Fès, impériale
Mystérieuse médina
Derrière les portes d’entrée de la vieille ville se cache un enchevêtrement de ruelles, de passages, de petites places. Un labyrinthe inchangé depuis le Moyen Âge, où une modeste façade peut abriter un palais de marbre et de faïence. Un monde a priori impénétrable où pourtant des artisans travaillent, échoppes ouvertes, le bois, le fer, la céramique, le tissu, les peaux. Vue de loin, la médina (le nom vient de Médine, la première cité de l’Islam) a l’air tranquille ; à l’intérieur, elle grouille de vie. Tendez l’oreille, ouvrez l’œil, humez l’air… La médina est un fabuleux terrain de jeux pour les sens.
Classée à l’Unesco, cette médina est la plus grande du monde arabe. Entourée de 24 kilomètres de murailles, elle abrite, sur 200 hectares, plus de 200 000 personnes. L’une des densités urbaines les plus élevées au monde ! En son sein, on compte 9 500 maisons, 176 mosquées, 83 mausolées, 11 médersas et 40 hammams. Selon le modèle de la ville arabo-andalouse médiévale, chaque quartier s’organise autour de son lieu de culte, du four à pain, de l’école coranique et de la fontaine. Dans les rues du vieux Fès s’exprime la mémoire collective du peuple marocain.
Une mémoire menacée, toutefois. La médina, dont 35 % de la population vit en-dessous du seuil de pauvreté, s’est dégradée, car sa population n’a plus les moyens de l’entretenir. Autrefois creuset de différents milieux sociaux, elle est habitée aujourd’hui par les plus démunis.

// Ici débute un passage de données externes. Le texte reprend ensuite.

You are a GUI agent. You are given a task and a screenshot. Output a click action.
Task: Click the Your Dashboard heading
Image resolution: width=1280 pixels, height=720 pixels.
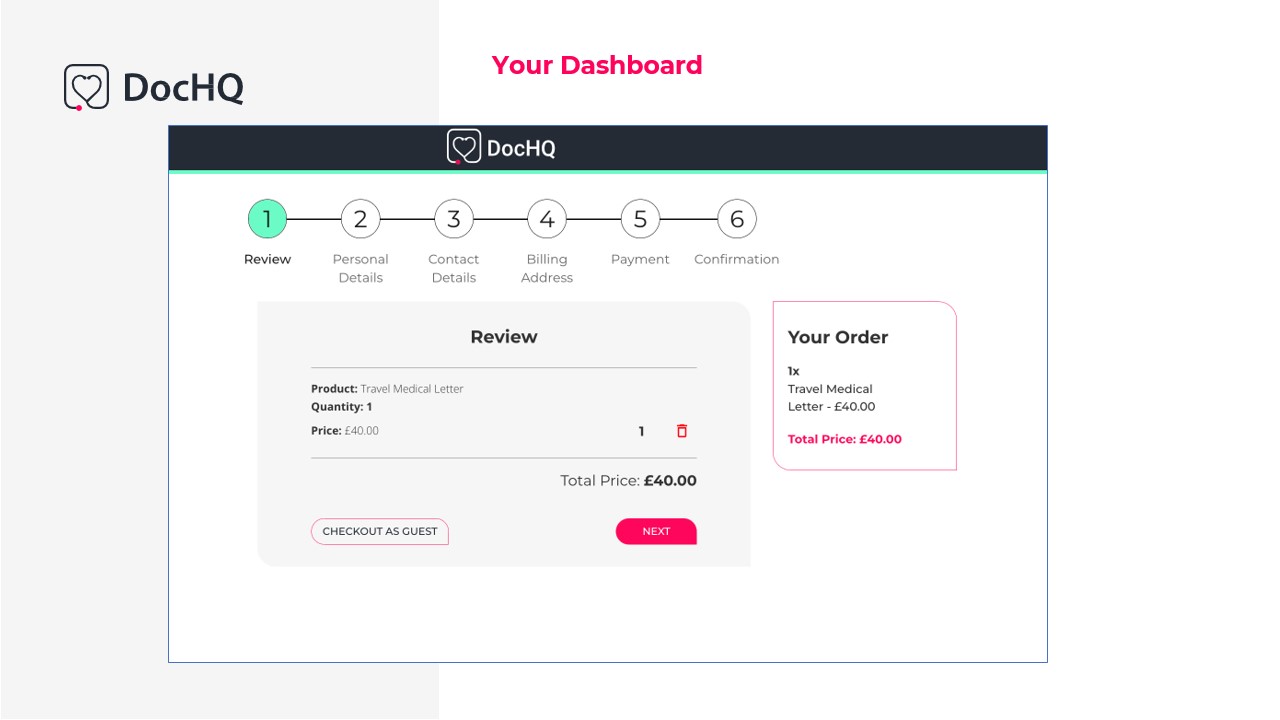597,65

L’état des lieux est inquiétant : 4 000 bâtisses sont menacées de ruine, dont 1 800 dans un état grave.
Depuis une trentaine d’années, un travail de sauvegarde a été lancé par l’Agence pour la dédensification et la réhabilitation (ADER) de la médina de Fès, soutenue par des mécènes, les collectivités locales et des fonds d’aide internationaux. Plus d’un millier de demeures ont été restaurées, tout comme des monuments et des fontaines. Enfin, les activités artisanales les plus polluantes, comme la céramique, ont été délocalisées. L’objectif : conserver la médina en bon état tout en ne la dénaturant pas. Un équilibre fragile, à respecter.